The reason is the patent case that pulled Blood Oxygen from US Watches in early 2024.
Apple brought it back in a redesigned form, where the Watch sensor takes the reading but your iPhone does the calculation. The result lands on the phone, not the wrist.
So your readings are not lost. Open the Health app on your iPhone, tap Browse, then Respiratory, then Blood Oxygen, and your overnight numbers are there.
iOS 26.4 went a step further and put Blood Oxygen back into the Vitals graph inside the iPhone Health app, so it sits alongside your other overnight metrics again. Update your iPhone to pick that up.
The Watch Vitals app still stays empty for these models, and no US Watch shows a Blood Oxygen result on the wrist yet.
If your part number ends in LL/A
Your Watch does generate Blood Oxygen on its own, so a No Data reading in Vitals is worth working through.

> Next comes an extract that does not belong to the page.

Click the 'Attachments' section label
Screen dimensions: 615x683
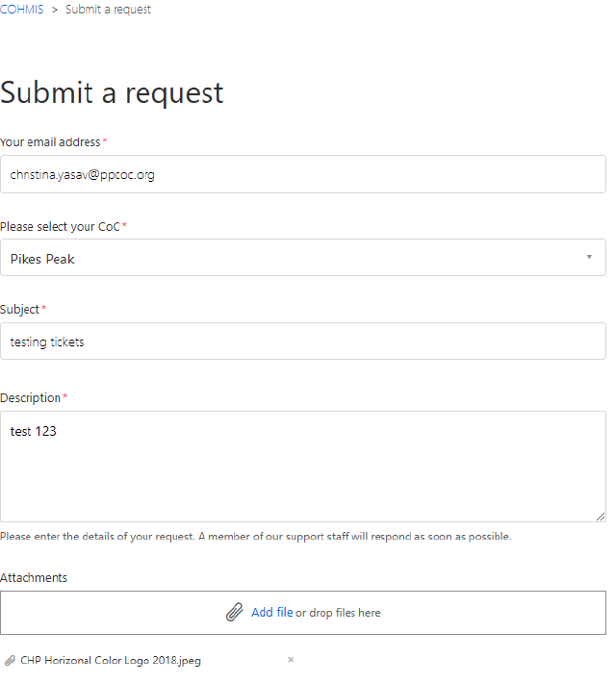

Start at the top and stop once it fills in.
First, wake the sensor by hand. Open the Blood Oxygen app on the Watch and take a reading, rest your arm and hold still for fifteen seconds.

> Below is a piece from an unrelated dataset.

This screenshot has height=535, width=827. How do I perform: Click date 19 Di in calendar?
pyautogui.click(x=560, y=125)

Then open the Heart Rate app for a reading, and if your model supports it, run a full ECG. Users report that this sequence gets a stalled sensor logging again and Vitals flowing.
Next, turn Low Power Mode off. It pauses background Heart Rate and Blood Oxygen, including overnight, so Vitals has nothing to show.
Swipe to Control Center, tap the battery percentage, and switch Low Power Mode off, or find it in Settings under Battery.
Then give Vitals time to build a baseline. It only shows metrics gathered while you sleep, and it needs about seven nights of overnight wear before it will display a range.
Users say Blood Oxygen often fills in without the building-baseline notice you get for Wrist Temperature, so a new or freshly reset Watch can read No Data until those nights add up.
Make sure sleep tracking is running, which is the same setup behind Apple Watch not tracking sleep.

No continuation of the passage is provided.